The architecture of Nasrid Granada embraced extensive surface decoration in wood, stucco, and zillij tiling, as well as making use of elaborate muqarnas sculpting in many buildings. The Nasrids' most famous architectural legacy is the Alhambra, a hilltop palace district protected by heavy fortifications and containing some of the most famous and best-preserved palaces of western Islamic architecture, including what is known today as the Comares Palace and the Courtyard of the Lions. The palace complex was developed throughout the period but some of the most important contributions were generally made during the rule of Yusuf I and Muhammad V during the 14th century. The summer palace and gardens known as the Generalife were also created nearby, in a tradition reminiscent of the Almohad-era Agdal Gardens of Marrakesh and the Marinid Royal Gardens of Fes.
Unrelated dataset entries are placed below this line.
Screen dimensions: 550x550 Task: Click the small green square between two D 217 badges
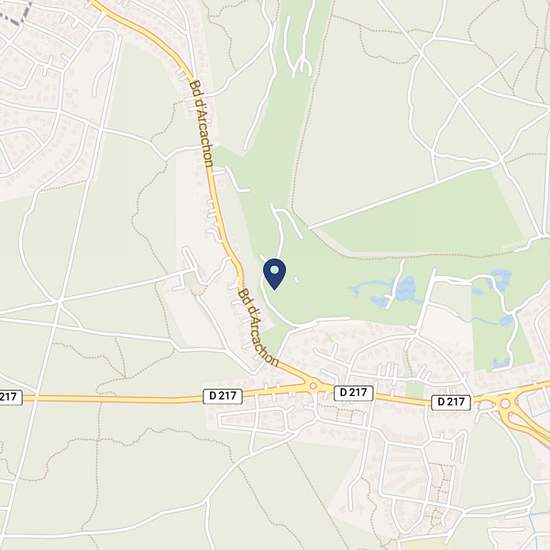(x=415, y=390)
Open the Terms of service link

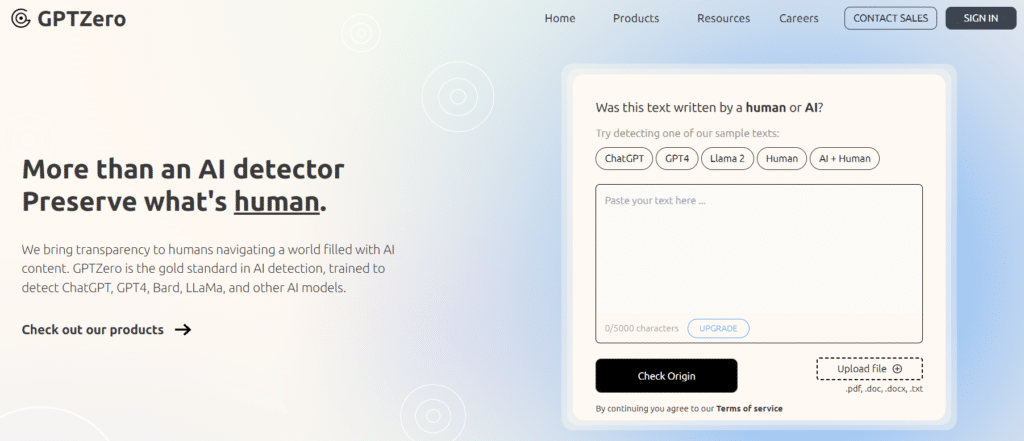749,408
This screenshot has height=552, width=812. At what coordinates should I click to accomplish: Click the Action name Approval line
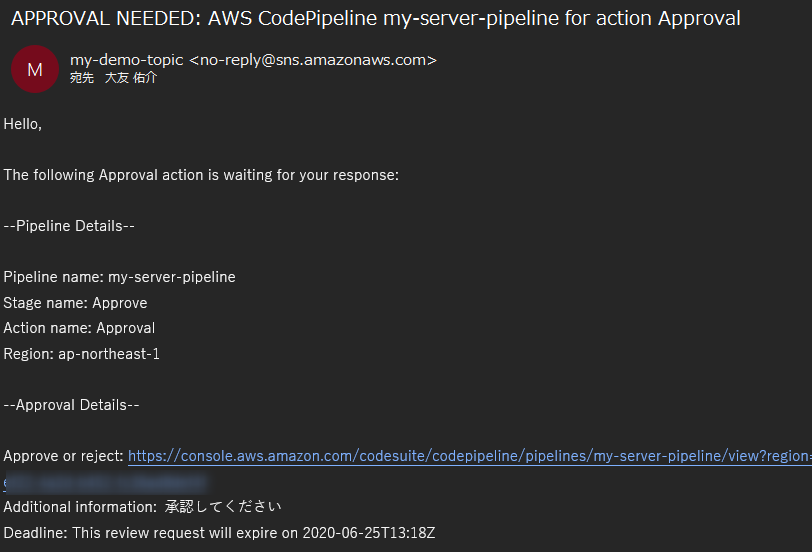[79, 328]
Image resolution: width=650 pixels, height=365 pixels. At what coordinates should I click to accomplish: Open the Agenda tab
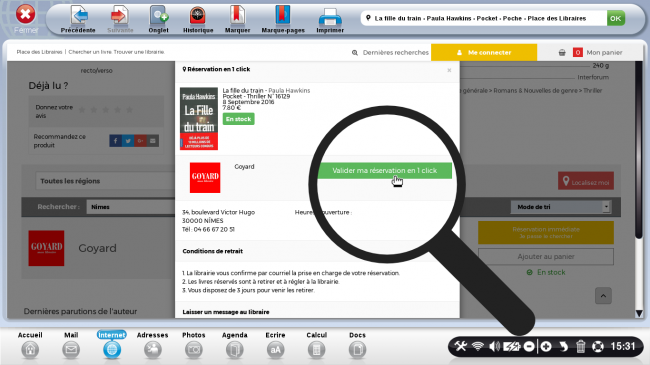pyautogui.click(x=235, y=345)
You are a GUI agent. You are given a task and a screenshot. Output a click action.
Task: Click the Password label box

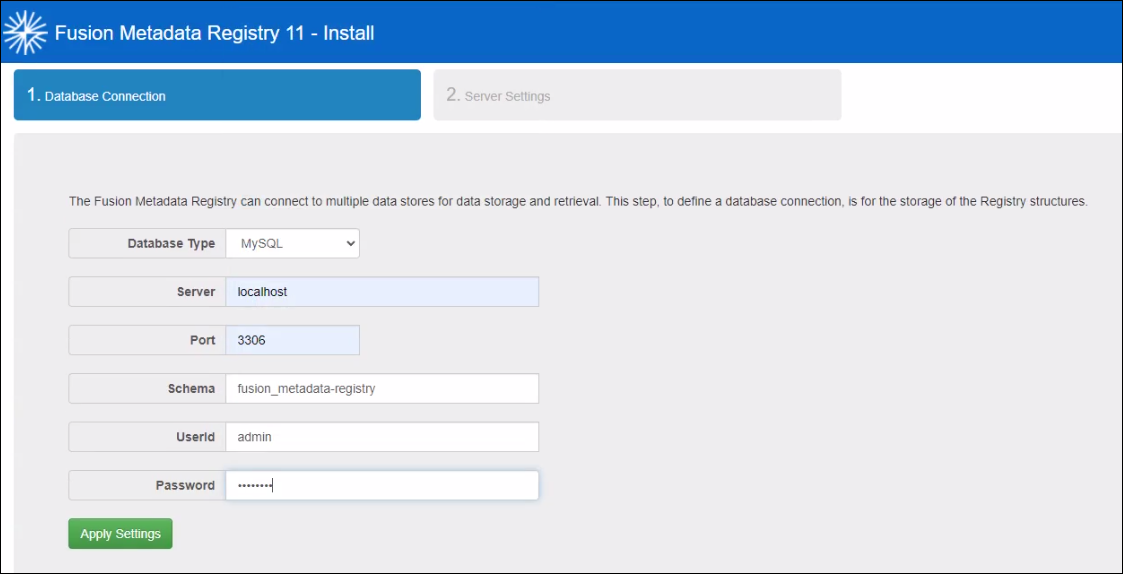147,485
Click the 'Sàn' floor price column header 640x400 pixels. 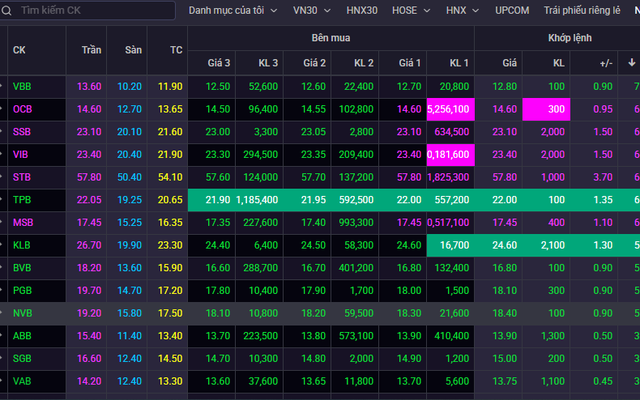pos(132,50)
Other notable buildings and structures known from this era are the Madrasa al-Yusufiyya (now known as the Palacio del Madraza), the Funduq al-Jadida (now known as the Corral del Carbón), parts of Granada's city walls, the Alcázar Genil, and the Cuarto Real de Santo Domingo in Granada, in addition to many various other fortifications and smaller monuments across the former emirate's territory.

Music 
Gharnati music () is a variety of Andalusi music that originated in Granada and moved to North Africa where it survived to this day.

Military 

Constantly under threat by both the Christian kingdoms to the north and the Muslim Marinid Sultanate to the south, the population of the Emirate of Granada developed a "siege mentality". The country consequently maintained a strong military. Its border territories were dotted with castles maintained by frontier warriors (thagri) led by armoured elite warriors who were influenced by and comparable to the Christian knights. However, the core of the emirate's army consisted of highly mobile light cavalry as well as light infantry.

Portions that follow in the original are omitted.